■ TASK INSTRUCTIONS
Begin at the line containing "The width and height of the screenshot is (720, 495)." in the data below and go on through the line containing "Open link 피톤치드", repeating each line exactly; include both ends and no other line.

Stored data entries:
+ + + + +

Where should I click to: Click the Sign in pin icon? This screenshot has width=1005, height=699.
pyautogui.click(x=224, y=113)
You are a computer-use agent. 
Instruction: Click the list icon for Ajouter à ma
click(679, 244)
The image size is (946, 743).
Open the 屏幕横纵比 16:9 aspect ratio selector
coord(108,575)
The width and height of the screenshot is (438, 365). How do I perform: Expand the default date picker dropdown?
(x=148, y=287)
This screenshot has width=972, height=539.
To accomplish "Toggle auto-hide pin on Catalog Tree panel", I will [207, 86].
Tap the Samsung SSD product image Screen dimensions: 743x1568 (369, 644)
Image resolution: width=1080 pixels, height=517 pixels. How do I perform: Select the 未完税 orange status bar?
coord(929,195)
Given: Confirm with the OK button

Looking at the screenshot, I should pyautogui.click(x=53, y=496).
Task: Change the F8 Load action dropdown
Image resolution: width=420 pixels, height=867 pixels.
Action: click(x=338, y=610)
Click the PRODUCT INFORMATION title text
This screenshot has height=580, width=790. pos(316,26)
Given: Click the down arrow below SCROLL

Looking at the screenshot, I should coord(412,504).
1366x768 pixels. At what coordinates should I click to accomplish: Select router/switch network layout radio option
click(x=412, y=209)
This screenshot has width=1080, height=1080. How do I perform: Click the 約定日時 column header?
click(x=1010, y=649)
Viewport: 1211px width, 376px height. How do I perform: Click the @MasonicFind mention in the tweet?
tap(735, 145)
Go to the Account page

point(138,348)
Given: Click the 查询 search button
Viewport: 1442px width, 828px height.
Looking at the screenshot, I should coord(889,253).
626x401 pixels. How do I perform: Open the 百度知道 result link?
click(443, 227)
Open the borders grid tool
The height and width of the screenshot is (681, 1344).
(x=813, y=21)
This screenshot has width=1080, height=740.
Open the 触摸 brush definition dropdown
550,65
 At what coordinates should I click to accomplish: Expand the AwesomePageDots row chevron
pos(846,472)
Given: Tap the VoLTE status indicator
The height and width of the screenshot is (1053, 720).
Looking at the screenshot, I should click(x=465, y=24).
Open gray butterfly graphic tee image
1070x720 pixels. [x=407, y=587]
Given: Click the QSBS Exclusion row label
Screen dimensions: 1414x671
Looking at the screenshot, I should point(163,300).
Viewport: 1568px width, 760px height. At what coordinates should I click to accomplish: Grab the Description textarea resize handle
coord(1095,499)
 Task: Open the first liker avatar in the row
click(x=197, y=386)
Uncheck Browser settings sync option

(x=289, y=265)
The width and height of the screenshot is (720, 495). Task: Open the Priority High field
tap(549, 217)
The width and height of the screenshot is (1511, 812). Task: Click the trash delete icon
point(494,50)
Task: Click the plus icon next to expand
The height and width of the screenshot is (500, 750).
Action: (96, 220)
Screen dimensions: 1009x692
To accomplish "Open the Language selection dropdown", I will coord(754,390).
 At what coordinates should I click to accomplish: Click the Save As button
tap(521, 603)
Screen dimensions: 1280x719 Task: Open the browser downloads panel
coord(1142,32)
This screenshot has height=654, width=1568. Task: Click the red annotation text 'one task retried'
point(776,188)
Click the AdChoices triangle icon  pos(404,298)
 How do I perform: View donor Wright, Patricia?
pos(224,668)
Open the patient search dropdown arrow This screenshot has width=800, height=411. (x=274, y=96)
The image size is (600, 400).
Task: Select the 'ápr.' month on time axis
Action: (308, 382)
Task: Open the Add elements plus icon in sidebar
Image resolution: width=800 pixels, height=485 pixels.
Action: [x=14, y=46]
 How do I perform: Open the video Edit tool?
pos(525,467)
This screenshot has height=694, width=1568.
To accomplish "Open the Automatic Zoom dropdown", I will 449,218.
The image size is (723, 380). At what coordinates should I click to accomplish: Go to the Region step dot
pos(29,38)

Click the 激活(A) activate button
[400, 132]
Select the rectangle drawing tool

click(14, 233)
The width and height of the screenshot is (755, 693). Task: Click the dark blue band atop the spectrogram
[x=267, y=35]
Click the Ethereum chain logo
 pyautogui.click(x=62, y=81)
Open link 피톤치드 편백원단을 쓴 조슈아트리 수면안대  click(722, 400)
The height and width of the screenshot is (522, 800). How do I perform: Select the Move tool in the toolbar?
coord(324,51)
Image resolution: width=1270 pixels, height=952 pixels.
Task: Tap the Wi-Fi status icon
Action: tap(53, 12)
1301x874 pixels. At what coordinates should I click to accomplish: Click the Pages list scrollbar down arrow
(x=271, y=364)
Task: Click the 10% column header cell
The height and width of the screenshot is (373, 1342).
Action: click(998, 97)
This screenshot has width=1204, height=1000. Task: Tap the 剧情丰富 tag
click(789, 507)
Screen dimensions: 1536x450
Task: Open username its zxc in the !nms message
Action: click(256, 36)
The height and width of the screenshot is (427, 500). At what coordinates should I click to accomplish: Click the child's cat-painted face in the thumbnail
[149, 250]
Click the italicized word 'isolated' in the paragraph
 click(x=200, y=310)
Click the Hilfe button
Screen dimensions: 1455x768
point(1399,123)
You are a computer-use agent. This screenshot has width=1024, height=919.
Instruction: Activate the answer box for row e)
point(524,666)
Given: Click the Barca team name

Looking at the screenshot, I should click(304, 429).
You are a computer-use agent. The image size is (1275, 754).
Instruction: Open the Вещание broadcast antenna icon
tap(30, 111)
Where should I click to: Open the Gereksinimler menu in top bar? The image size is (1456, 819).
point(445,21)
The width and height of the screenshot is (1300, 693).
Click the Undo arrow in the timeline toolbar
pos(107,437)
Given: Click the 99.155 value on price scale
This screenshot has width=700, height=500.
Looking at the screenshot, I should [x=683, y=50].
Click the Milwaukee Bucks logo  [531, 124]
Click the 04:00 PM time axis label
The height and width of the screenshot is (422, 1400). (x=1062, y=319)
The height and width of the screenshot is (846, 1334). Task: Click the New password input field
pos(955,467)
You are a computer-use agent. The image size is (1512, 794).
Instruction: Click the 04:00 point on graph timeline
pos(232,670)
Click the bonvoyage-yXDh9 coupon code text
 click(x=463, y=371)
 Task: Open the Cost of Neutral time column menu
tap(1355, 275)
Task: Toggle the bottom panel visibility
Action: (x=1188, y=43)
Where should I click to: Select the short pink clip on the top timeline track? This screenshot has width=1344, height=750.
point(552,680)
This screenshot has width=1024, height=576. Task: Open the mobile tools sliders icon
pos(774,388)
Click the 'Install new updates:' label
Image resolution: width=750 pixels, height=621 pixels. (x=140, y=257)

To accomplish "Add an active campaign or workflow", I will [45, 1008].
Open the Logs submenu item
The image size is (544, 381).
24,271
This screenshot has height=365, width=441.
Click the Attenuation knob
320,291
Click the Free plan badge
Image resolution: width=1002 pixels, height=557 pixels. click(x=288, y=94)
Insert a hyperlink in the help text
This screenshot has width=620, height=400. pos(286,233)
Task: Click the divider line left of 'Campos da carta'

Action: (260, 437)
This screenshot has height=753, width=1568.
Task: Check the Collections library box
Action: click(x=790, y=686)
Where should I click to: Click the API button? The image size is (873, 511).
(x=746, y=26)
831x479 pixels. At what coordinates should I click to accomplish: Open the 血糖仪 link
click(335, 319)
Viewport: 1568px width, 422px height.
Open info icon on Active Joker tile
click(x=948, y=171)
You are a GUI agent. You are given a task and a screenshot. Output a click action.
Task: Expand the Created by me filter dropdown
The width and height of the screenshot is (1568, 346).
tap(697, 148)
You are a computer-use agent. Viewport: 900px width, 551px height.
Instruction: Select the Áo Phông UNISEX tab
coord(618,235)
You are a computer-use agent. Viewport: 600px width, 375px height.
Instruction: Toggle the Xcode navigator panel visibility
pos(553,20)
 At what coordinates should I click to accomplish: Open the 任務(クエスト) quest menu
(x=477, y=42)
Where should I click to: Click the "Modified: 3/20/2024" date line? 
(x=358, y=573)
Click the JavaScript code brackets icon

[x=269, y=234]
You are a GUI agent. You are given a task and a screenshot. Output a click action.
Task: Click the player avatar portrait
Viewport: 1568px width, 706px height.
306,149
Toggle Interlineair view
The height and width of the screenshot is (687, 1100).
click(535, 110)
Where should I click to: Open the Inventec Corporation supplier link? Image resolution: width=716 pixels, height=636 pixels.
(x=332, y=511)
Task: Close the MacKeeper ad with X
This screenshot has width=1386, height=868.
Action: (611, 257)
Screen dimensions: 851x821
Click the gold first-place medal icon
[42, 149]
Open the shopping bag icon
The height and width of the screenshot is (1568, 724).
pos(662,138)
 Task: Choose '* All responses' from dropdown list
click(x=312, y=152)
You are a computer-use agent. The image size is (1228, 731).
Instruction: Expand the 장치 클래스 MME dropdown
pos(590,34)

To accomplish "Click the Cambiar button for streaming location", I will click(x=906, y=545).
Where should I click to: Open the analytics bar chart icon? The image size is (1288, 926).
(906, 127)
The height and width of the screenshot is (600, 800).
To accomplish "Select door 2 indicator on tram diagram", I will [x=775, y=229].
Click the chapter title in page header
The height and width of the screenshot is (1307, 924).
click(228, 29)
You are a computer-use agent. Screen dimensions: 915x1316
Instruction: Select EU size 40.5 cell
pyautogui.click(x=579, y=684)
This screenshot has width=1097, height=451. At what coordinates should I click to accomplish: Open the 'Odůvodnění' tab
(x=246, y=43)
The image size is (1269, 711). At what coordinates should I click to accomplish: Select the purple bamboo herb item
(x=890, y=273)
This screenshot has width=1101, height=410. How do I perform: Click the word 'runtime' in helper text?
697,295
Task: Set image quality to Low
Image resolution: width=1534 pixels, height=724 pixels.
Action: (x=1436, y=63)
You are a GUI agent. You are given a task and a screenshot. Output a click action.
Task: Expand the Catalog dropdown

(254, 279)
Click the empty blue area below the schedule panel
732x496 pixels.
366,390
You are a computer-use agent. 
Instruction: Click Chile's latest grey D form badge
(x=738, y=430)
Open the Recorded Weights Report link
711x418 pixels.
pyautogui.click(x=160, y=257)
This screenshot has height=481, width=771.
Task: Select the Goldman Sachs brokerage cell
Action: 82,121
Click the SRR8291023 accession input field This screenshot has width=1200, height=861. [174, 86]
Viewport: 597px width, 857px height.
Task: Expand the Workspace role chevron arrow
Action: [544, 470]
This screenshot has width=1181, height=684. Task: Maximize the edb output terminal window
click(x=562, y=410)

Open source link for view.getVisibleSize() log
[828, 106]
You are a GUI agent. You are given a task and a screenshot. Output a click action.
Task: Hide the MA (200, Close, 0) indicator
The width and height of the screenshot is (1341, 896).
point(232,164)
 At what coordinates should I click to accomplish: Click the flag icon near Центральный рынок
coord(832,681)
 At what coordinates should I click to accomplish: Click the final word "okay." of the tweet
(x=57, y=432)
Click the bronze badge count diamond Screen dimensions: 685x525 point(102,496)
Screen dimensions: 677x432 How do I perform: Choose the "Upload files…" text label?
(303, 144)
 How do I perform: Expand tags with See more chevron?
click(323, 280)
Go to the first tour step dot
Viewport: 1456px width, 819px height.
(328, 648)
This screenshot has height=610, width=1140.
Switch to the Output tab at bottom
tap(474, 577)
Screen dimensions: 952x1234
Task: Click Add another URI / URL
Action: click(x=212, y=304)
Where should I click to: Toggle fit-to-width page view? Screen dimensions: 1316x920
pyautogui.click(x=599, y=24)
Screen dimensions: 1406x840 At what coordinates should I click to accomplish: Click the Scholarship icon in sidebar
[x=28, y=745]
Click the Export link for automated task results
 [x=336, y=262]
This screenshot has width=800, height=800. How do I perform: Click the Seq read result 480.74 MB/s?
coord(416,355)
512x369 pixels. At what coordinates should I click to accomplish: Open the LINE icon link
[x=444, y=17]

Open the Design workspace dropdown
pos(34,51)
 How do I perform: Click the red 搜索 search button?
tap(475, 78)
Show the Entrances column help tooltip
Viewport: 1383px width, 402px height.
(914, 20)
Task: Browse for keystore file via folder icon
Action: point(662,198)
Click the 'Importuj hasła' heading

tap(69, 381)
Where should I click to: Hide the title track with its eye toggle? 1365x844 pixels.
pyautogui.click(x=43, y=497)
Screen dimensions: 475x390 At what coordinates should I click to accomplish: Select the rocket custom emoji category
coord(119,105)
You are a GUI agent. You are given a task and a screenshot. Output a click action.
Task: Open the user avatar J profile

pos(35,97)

+ + + + +

■ RESULT
The width and height of the screenshot is (720, 495). Task: Open the Priority High field
tap(549, 217)
The width and height of the screenshot is (1511, 812). Task: Click the trash delete icon
point(494,50)
Task: Click the plus icon next to expand
The height and width of the screenshot is (500, 750).
Action: (96, 220)
Screen dimensions: 1009x692
To accomplish "Open the Language selection dropdown", I will coord(754,390).
 At what coordinates should I click to accomplish: Click the Save As button
tap(521, 603)
Screen dimensions: 1280x719 Task: Open the browser downloads panel
coord(1142,32)
This screenshot has height=654, width=1568. Task: Click the red annotation text 'one task retried'
point(776,188)
Click the AdChoices triangle icon  pos(404,298)
 How do I perform: View donor Wright, Patricia?
pos(224,668)
Open the patient search dropdown arrow This screenshot has width=800, height=411. (x=274, y=96)
The image size is (600, 400).
Task: Select the 'ápr.' month on time axis
Action: (308, 382)
Task: Open the Add elements plus icon in sidebar
Image resolution: width=800 pixels, height=485 pixels.
Action: [x=14, y=46]
 How do I perform: Open the video Edit tool?
pos(525,467)
This screenshot has height=694, width=1568.
To accomplish "Open the Automatic Zoom dropdown", I will 449,218.
The image size is (723, 380). At what coordinates should I click to accomplish: Go to the Region step dot
pos(29,38)

Click the 激活(A) activate button
[400, 132]
Select the rectangle drawing tool

click(14, 233)
The width and height of the screenshot is (755, 693). Task: Click the dark blue band atop the spectrogram
[x=267, y=35]
Click the Ethereum chain logo
 pyautogui.click(x=62, y=81)
Open link 피톤치드 편백원단을 쓴 조슈아트리 수면안대  click(722, 400)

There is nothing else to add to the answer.